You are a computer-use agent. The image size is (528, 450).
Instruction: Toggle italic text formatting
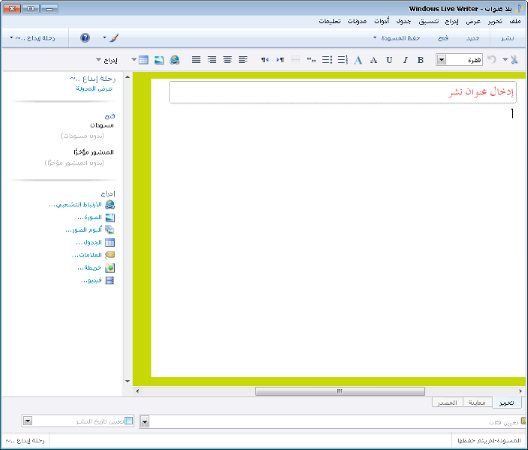405,60
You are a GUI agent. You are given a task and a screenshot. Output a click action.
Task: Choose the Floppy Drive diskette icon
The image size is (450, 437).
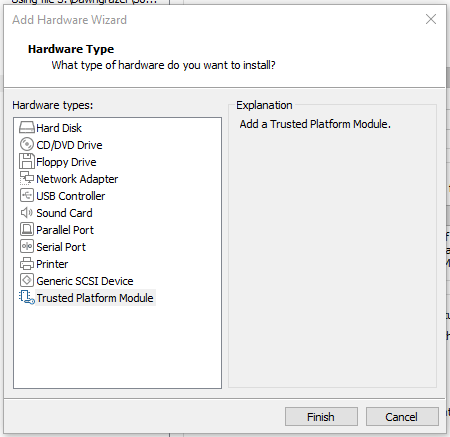pos(27,162)
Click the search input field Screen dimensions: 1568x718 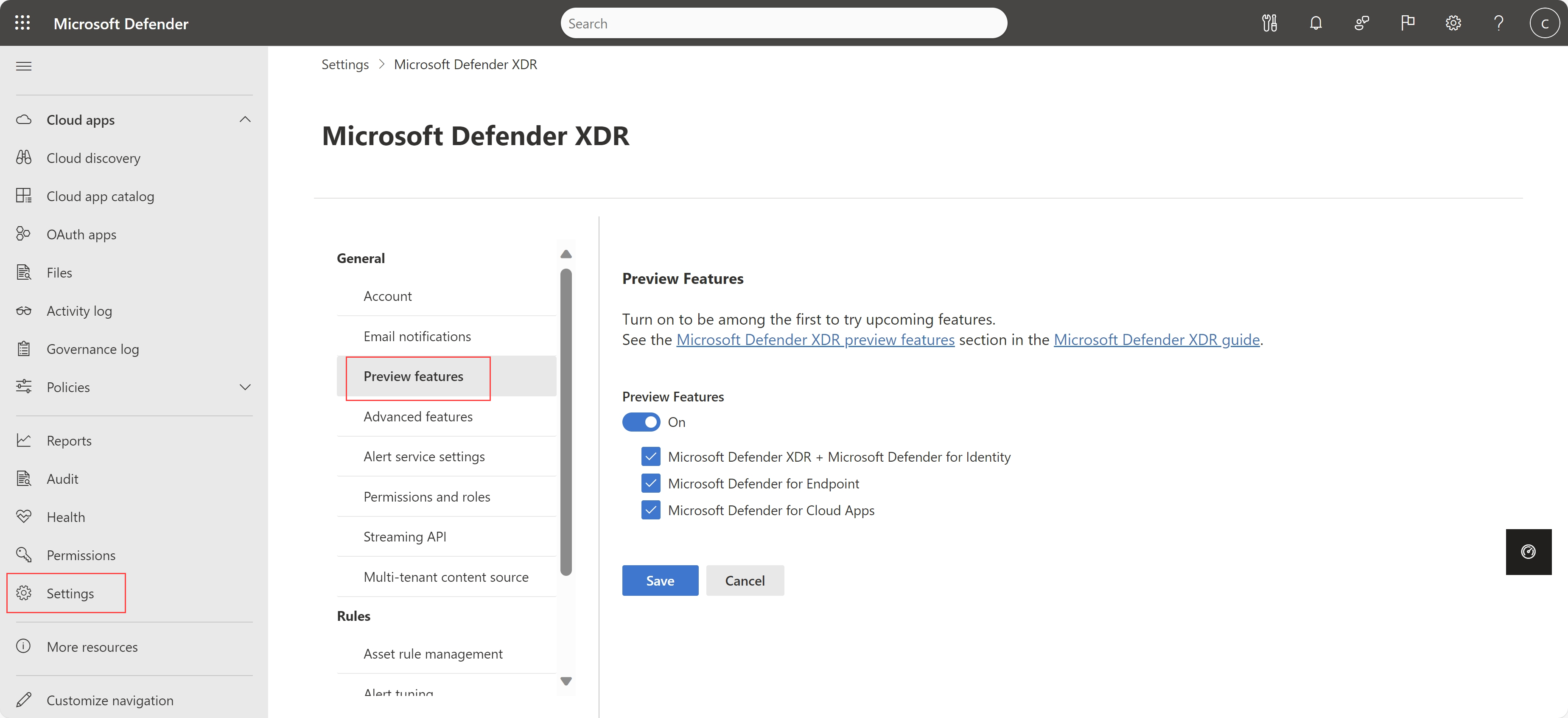pyautogui.click(x=785, y=22)
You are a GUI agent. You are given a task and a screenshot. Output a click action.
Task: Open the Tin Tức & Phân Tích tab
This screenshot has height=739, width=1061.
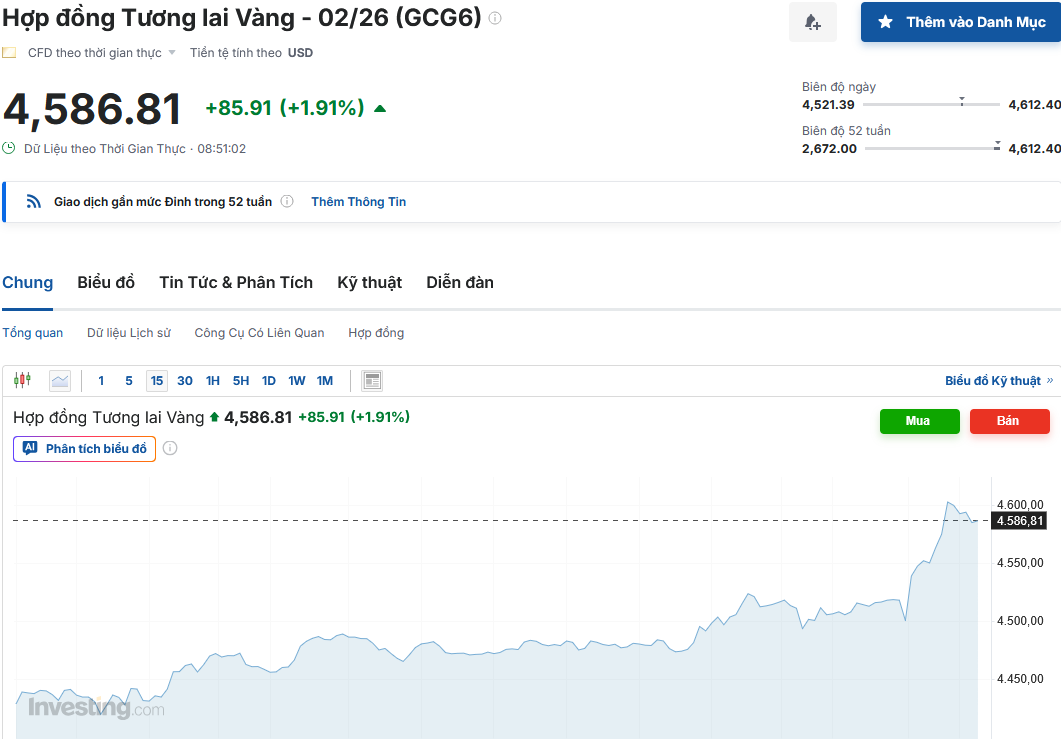(236, 283)
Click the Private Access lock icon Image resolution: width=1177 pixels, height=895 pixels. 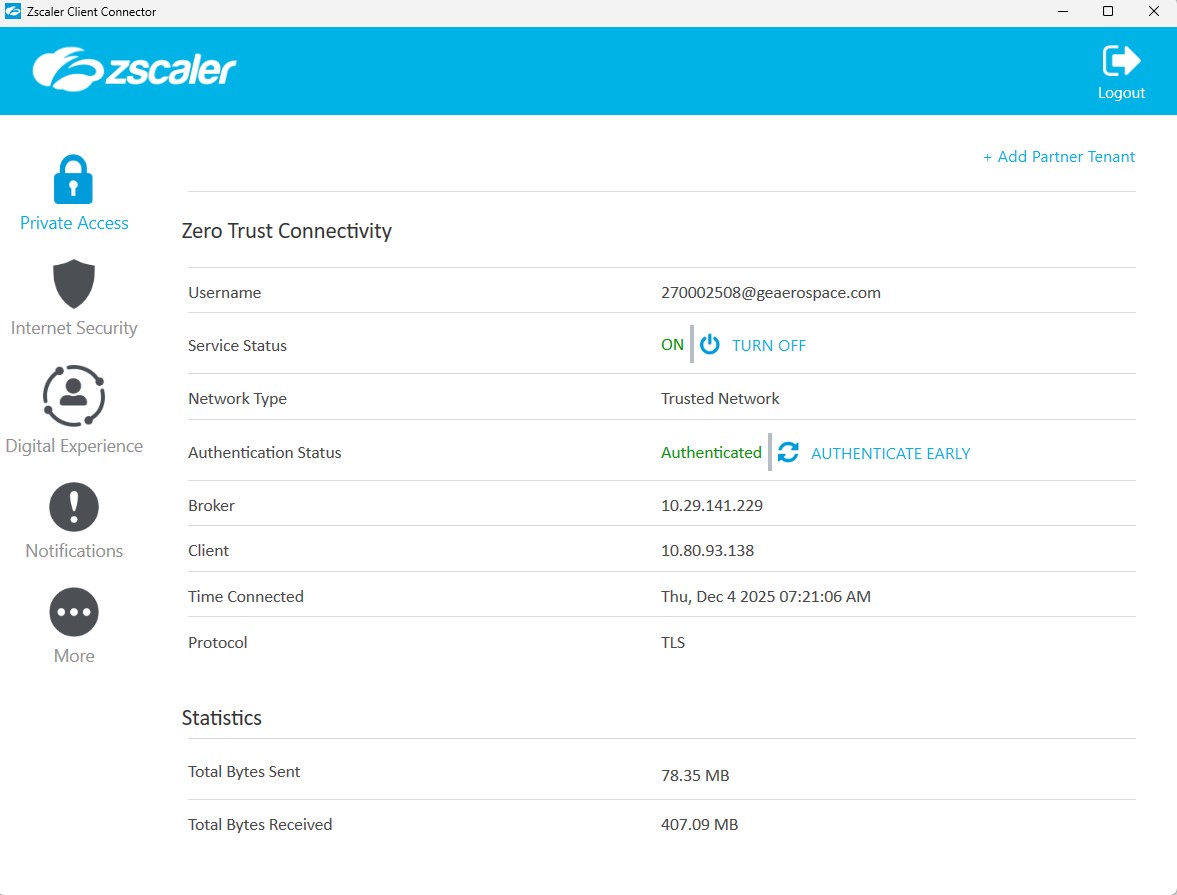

————————

Task to complete: Excluding the pictures, restate word for word the lines from the one that holds "This screenshot has height=739, width=1061." through the last line of the entries, both ends included.

Problem solution:
This screenshot has height=739, width=1061.
(236, 283)
Click the Private Access lock icon Image resolution: width=1177 pixels, height=895 pixels. 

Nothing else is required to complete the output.